▶ _YOUR INSTRUCTIONS_
Start at the line that contains "Tähtitreffit (191, 1140)". Repeat it and each line after it, exactly, up to and including the final line of the data.

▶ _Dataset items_
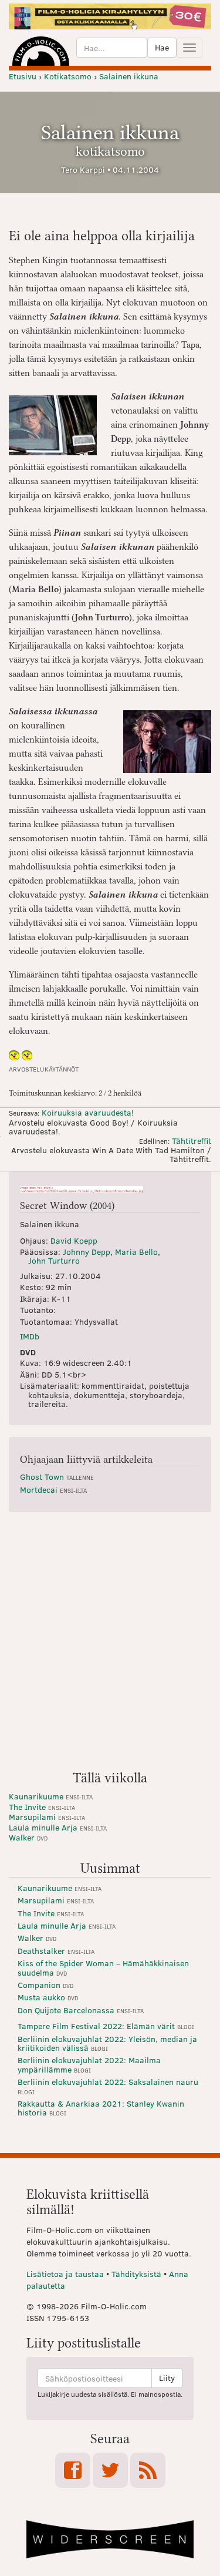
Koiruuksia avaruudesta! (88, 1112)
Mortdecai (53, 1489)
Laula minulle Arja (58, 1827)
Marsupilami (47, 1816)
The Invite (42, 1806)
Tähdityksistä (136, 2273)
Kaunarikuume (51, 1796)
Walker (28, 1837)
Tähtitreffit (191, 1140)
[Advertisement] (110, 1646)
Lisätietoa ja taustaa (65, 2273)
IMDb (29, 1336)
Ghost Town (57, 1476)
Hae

▶ _RESPONSE BELOW_
Tähtitreffit (191, 1140)
[Advertisement] (110, 1646)
Lisätietoa ja taustaa (65, 2273)
IMDb (29, 1336)
Ghost Town (57, 1476)
Hae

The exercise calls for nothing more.